EXCERPTED DATA
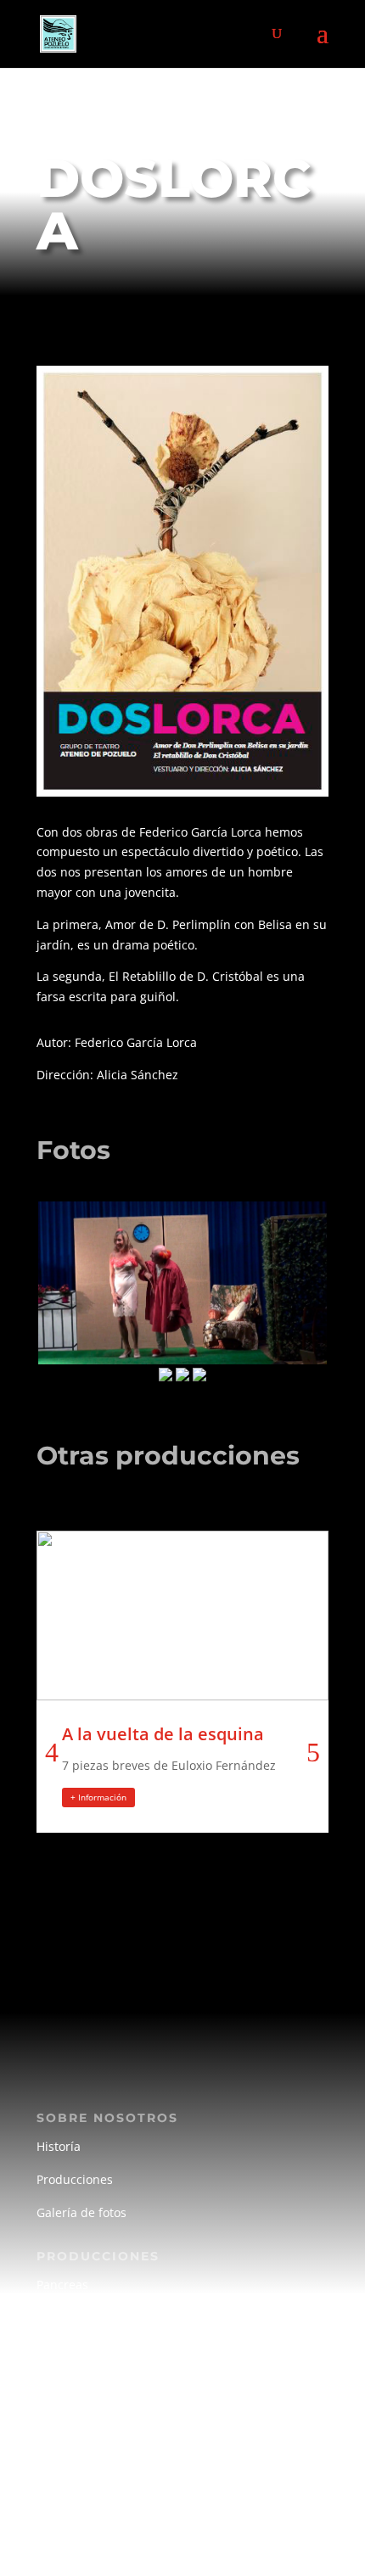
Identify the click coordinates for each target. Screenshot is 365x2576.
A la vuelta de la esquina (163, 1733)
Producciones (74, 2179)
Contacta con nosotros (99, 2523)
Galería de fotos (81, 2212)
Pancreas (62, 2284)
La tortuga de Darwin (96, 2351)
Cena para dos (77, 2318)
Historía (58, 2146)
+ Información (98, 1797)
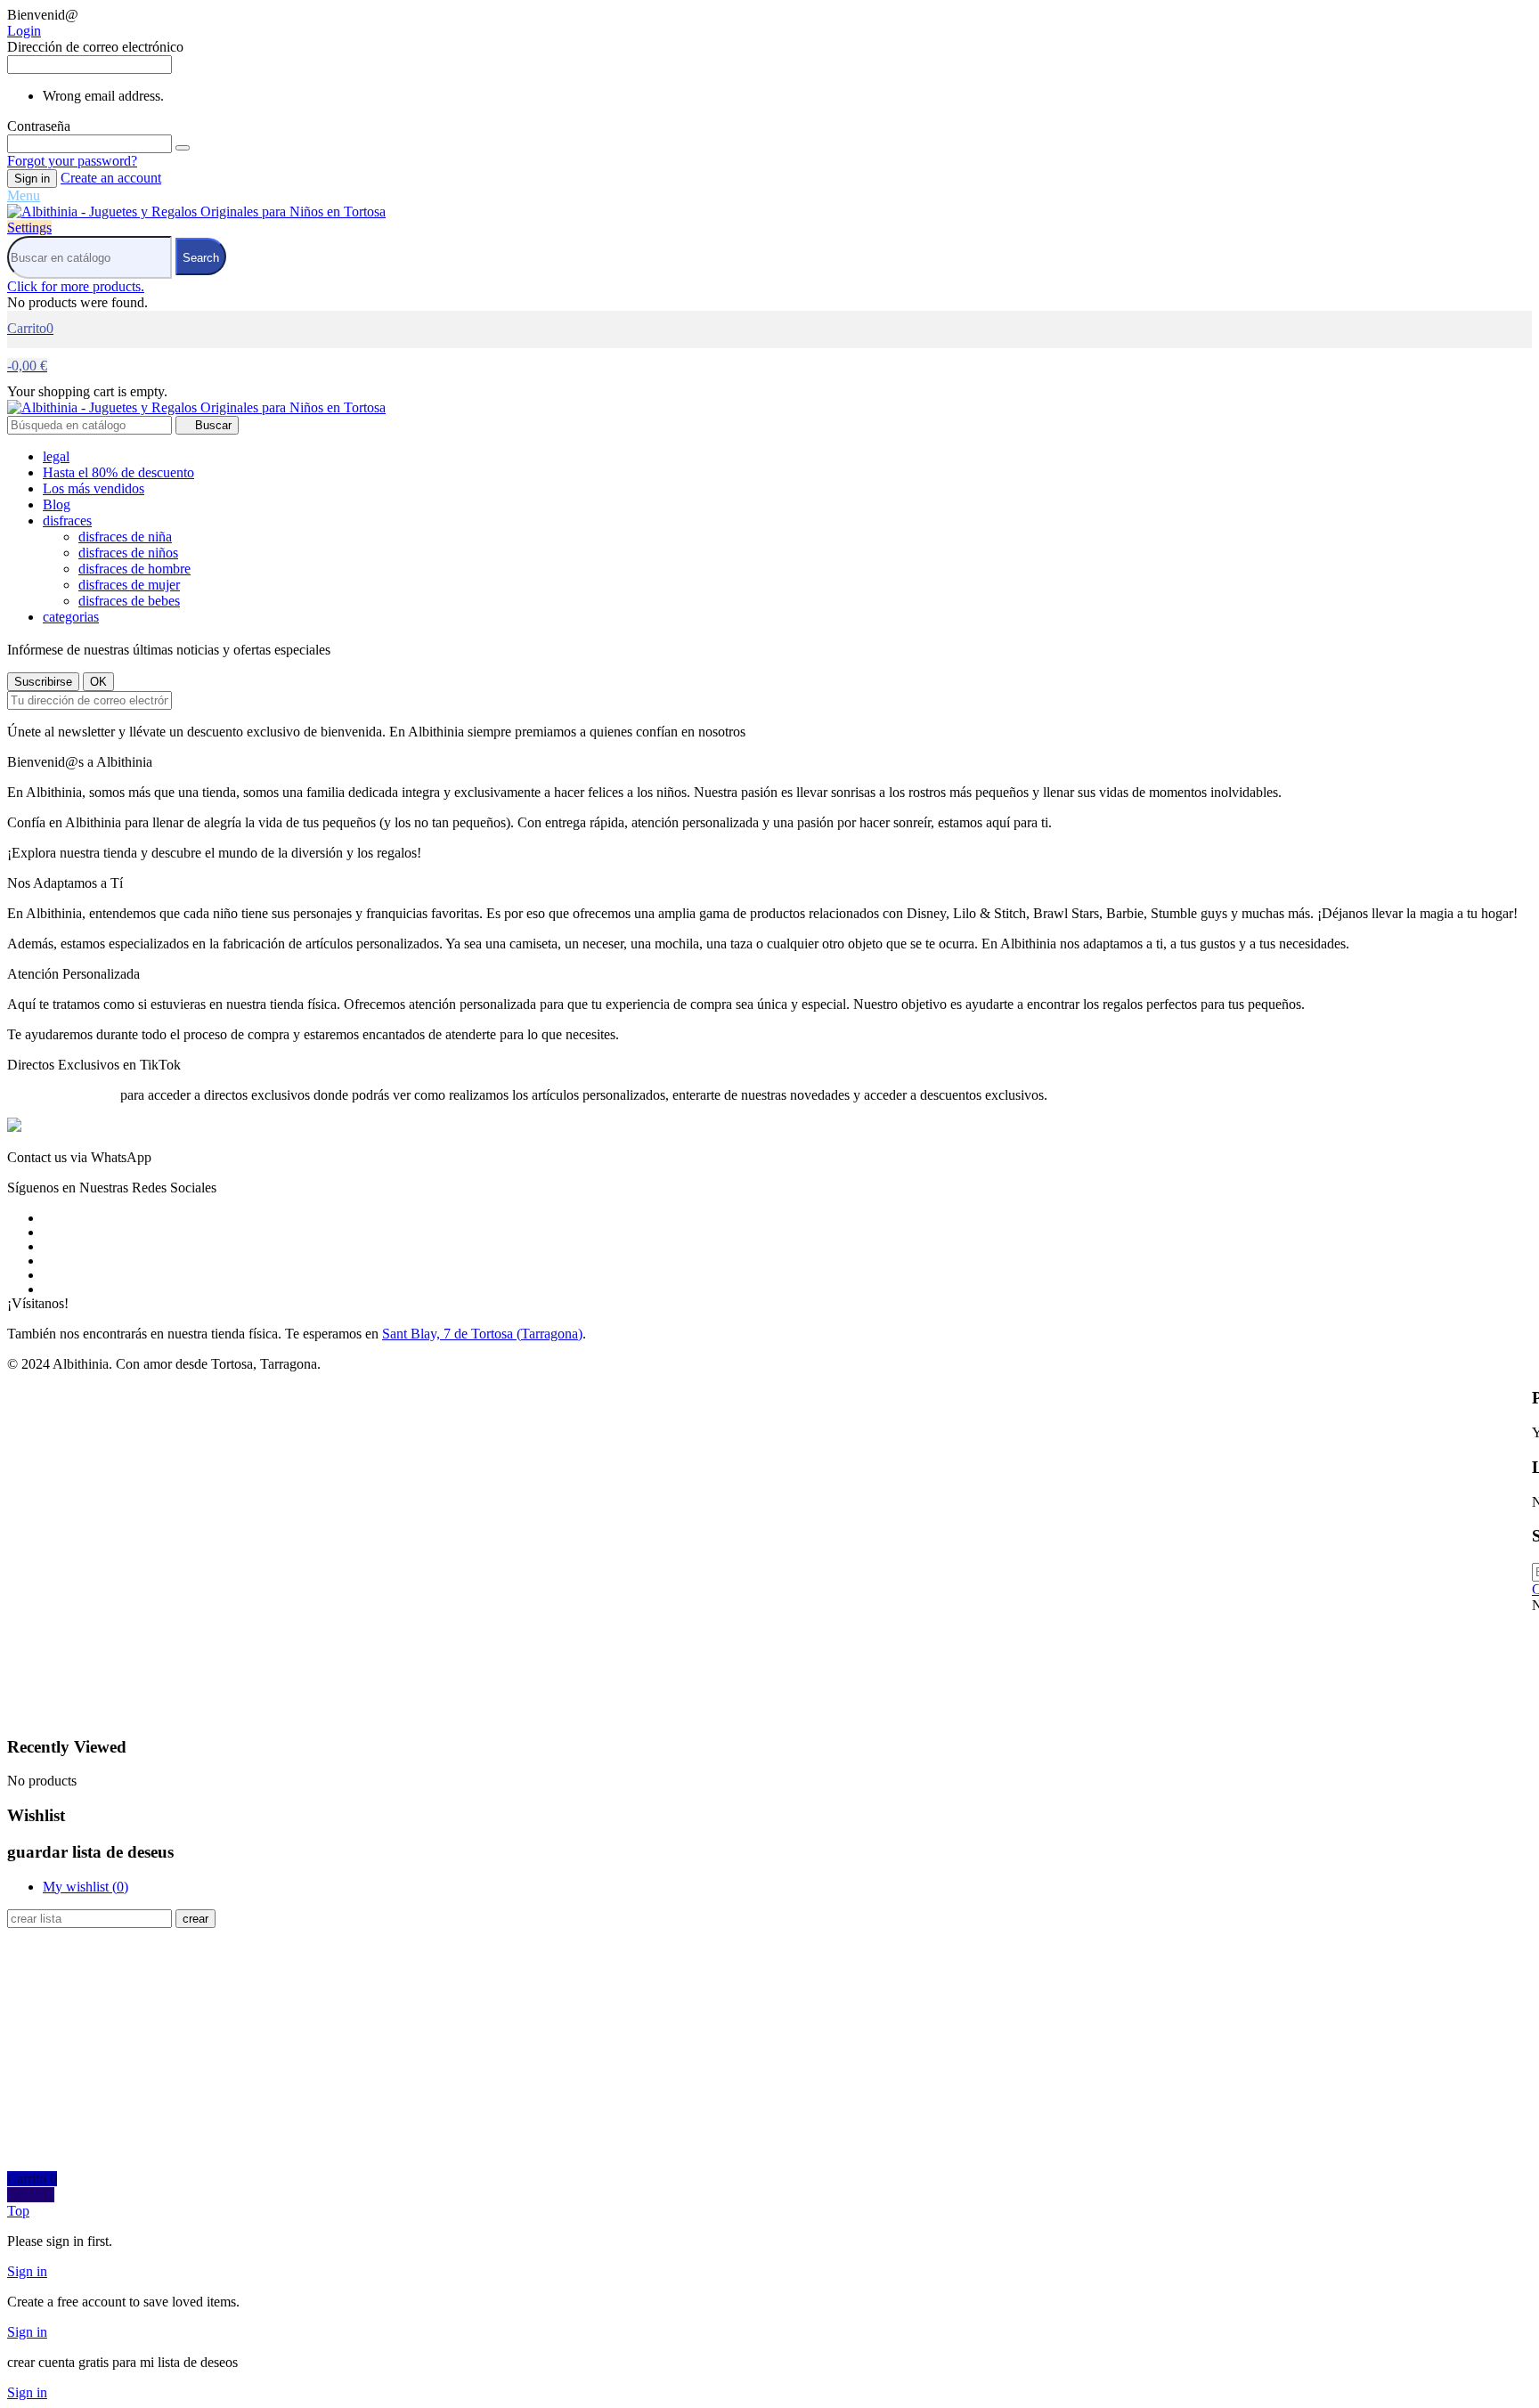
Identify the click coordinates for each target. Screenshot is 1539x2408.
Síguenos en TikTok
==
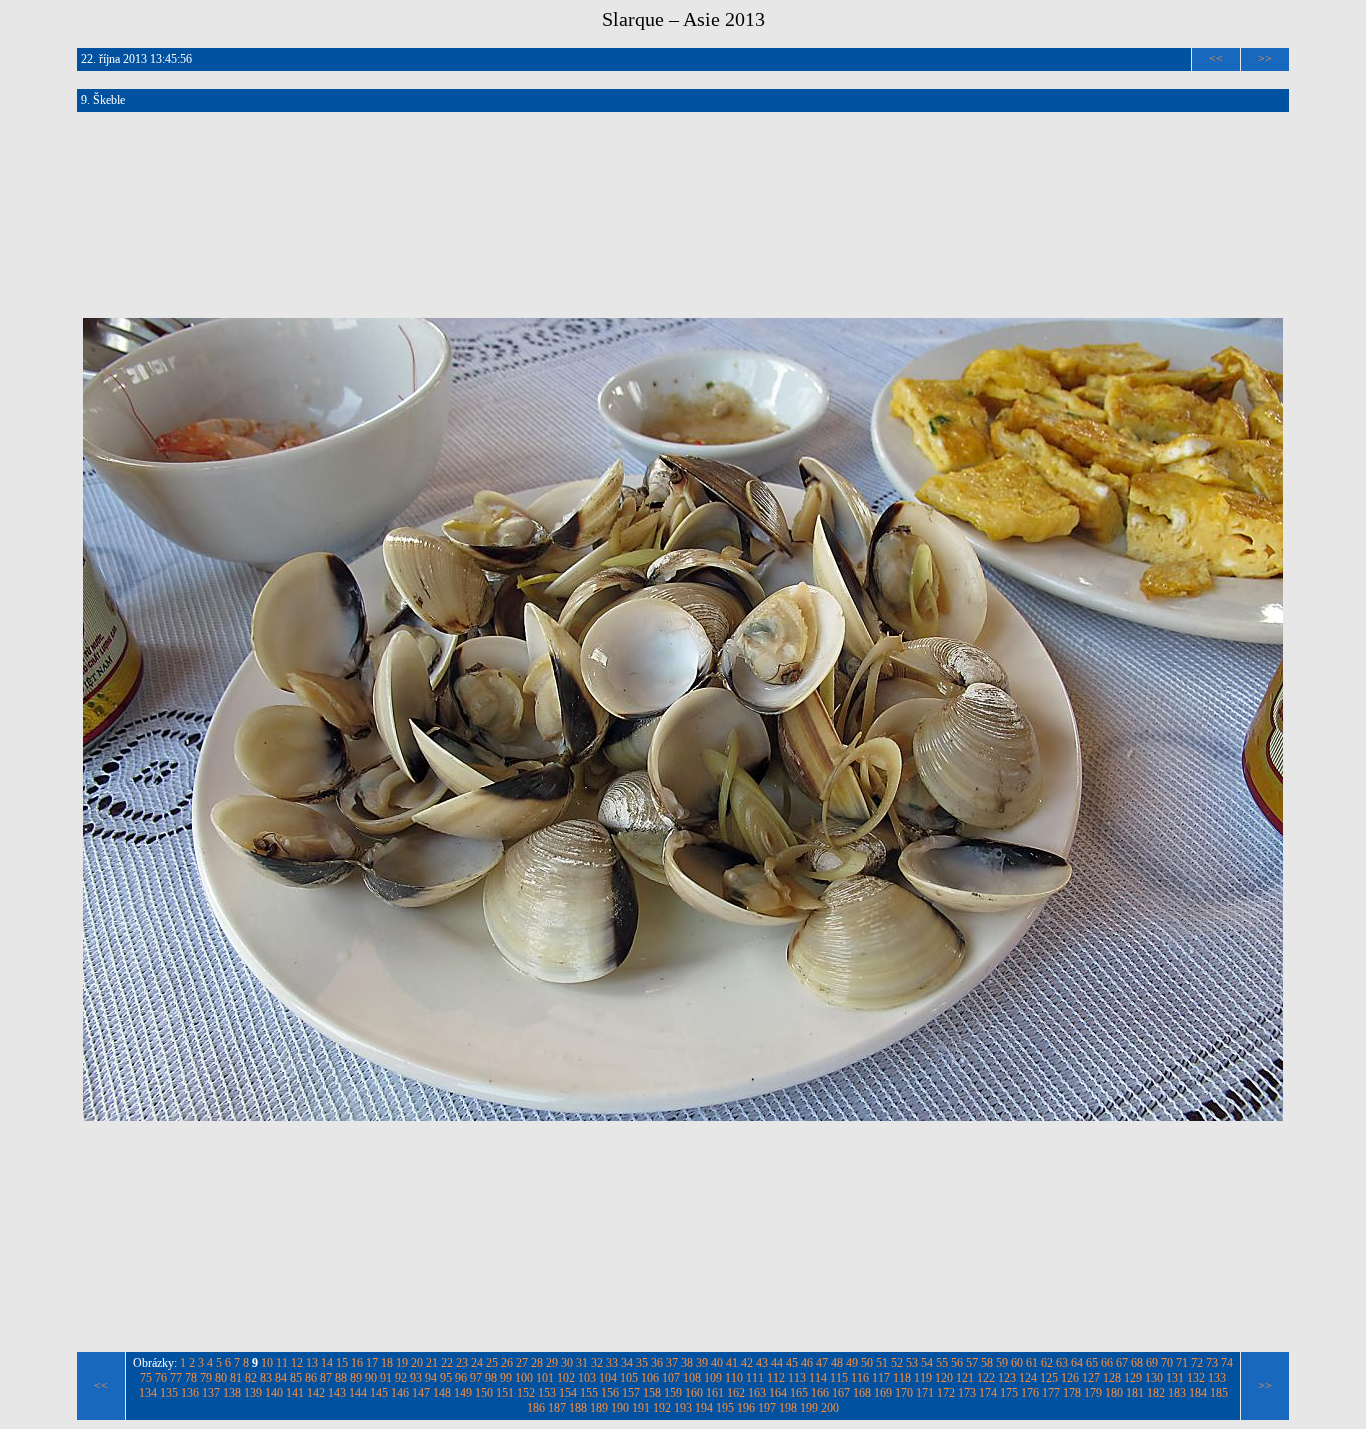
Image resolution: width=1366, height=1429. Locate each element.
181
--
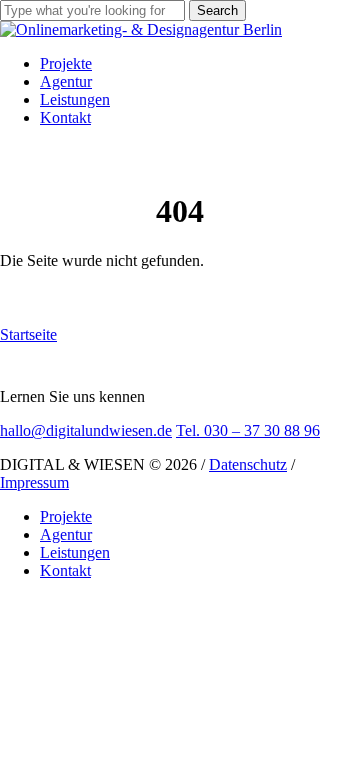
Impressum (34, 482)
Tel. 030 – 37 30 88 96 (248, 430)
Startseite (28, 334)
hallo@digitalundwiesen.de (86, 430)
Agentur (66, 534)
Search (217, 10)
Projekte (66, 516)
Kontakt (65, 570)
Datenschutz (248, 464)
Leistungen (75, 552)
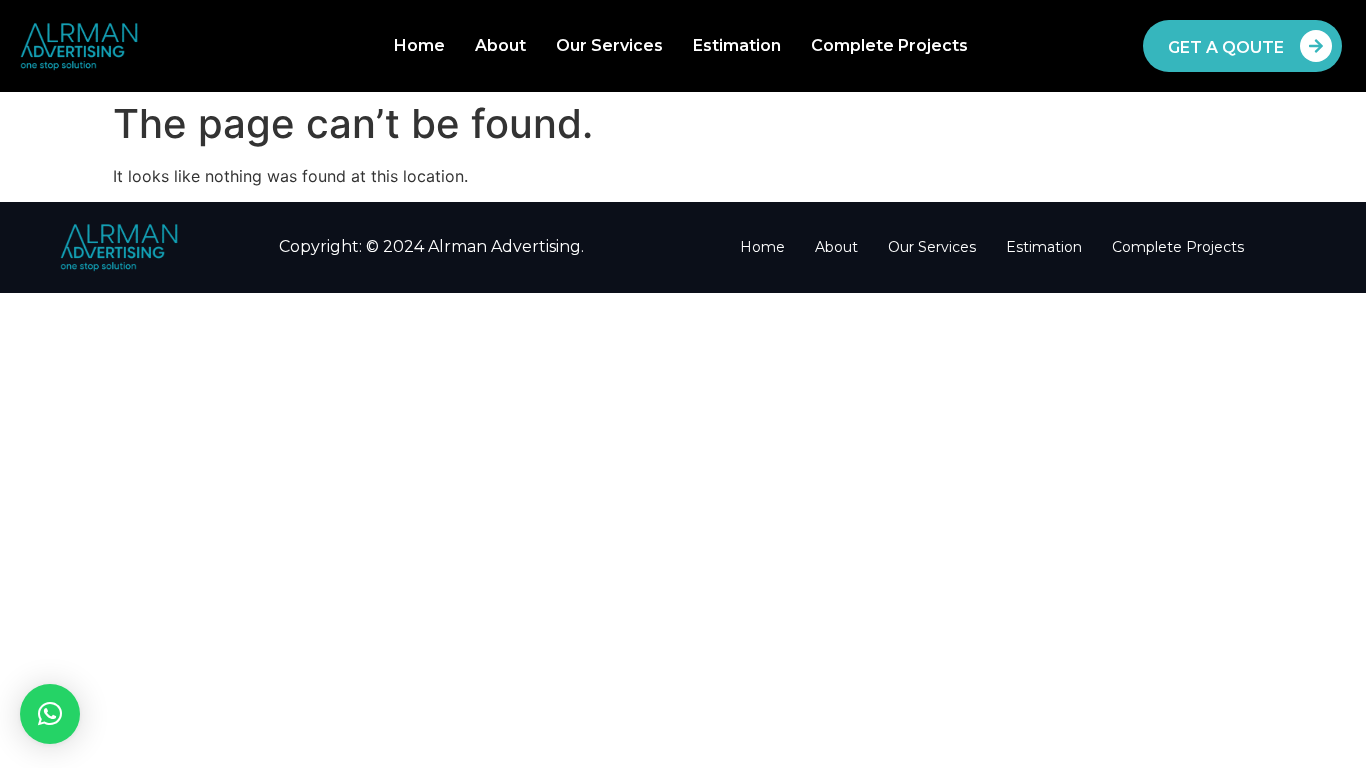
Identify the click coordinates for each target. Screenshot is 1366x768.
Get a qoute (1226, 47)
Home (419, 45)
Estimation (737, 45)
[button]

EXERCISE BRIEF
Work from the entries above. Set down exactly and only the lines from the line with "Screenshot is 365x2576." to the line with "Síguenos en TikTok", both included, and leave the pictures out.

RESPONSE
Identify the click coordinates for each target. Screenshot is 365x2576.
A la vuelta de la esquina (163, 1733)
Producciones (74, 2179)
Contacta con nosotros (99, 2523)
Galería de fotos (81, 2212)
Pancreas (62, 2284)
La tortuga de Darwin (96, 2351)
Cena para dos (77, 2318)
Historía (58, 2146)
+ Información (98, 1797)
Identify the click coordinates for each target. Screenshot is 1539x2408.
Síguenos en TikTok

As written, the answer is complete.